── The data

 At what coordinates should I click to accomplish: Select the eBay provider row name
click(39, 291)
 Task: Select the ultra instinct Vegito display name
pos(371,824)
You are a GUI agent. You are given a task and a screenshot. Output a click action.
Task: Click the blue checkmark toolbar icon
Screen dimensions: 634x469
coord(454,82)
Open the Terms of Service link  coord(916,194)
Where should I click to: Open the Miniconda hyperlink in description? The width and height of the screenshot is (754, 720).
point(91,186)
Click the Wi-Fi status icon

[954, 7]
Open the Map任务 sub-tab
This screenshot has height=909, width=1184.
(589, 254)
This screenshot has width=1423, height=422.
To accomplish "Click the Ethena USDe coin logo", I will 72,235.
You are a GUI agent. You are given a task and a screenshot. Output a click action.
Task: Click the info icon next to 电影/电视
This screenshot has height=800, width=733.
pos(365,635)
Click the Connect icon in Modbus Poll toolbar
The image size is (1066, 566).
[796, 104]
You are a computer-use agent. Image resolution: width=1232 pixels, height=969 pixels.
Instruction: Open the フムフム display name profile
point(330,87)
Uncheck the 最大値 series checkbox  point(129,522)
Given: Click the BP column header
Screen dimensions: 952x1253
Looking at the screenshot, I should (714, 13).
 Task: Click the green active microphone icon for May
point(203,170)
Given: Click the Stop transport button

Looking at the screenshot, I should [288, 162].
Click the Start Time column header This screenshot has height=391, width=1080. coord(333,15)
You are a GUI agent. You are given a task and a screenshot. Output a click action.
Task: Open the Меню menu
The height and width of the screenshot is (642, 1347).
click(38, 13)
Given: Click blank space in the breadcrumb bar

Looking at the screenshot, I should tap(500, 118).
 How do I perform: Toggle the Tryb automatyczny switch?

────

**What is being asked:**
Render every line of the items above as a JSON list of strings, one string per line, omitting blank lines.

**Finished task:**
[
  " At what coordinates should I click to accomplish: Select the eBay provider row name",
  "click(39, 291)",
  " Task: Select the ultra instinct Vegito display name",
  "pos(371,824)",
  "You are a GUI agent. You are given a task and a screenshot. Output a click action.",
  "Task: Click the blue checkmark toolbar icon",
  "Screen dimensions: 634x469",
  "coord(454,82)",
  "Open the Terms of Service link  coord(916,194)",
  "Where should I click to: Open the Miniconda hyperlink in description? The width and height of the screenshot is (754, 720).",
  "point(91,186)",
  "Click the Wi-Fi status icon",
  "[954, 7]",
  "Open the Map任务 sub-tab",
  "This screenshot has height=909, width=1184.",
  "(589, 254)",
  "This screenshot has width=1423, height=422.",
  "To accomplish \"Click the Ethena USDe coin logo\", I will 72,235.",
  "You are a GUI agent. You are given a task and a screenshot. Output a click action.",
  "Task: Click the info icon next to 电影/电视",
  "This screenshot has height=800, width=733.",
  "pos(365,635)",
  "Click the Connect icon in Modbus Poll toolbar",
  "The image size is (1066, 566).",
  "[796, 104]",
  "You are a computer-use agent. Image resolution: width=1232 pixels, height=969 pixels.",
  "Instruction: Open the フムフム display name profile",
  "point(330,87)",
  "Uncheck the 最大値 series checkbox  point(129,522)",
  "Given: Click the BP column header",
  "Screen dimensions: 952x1253",
  "Looking at the screenshot, I should (714, 13).",
  " Task: Click the green active microphone icon for May",
  "point(203,170)",
  "Given: Click the Stop transport button",
  "Looking at the screenshot, I should [288, 162].",
  "Click the Start Time column header This screenshot has height=391, width=1080. coord(333,15)",
  "You are a GUI agent. You are given a task and a screenshot. Output a click action.",
  "Task: Open the Меню menu",
  "The height and width of the screenshot is (642, 1347).",
  "click(38, 13)",
  "Given: Click blank space in the breadcrumb bar",
  "Looking at the screenshot, I should tap(500, 118).",
  " How do I perform: Toggle the Tryb automatyczny switch?"
]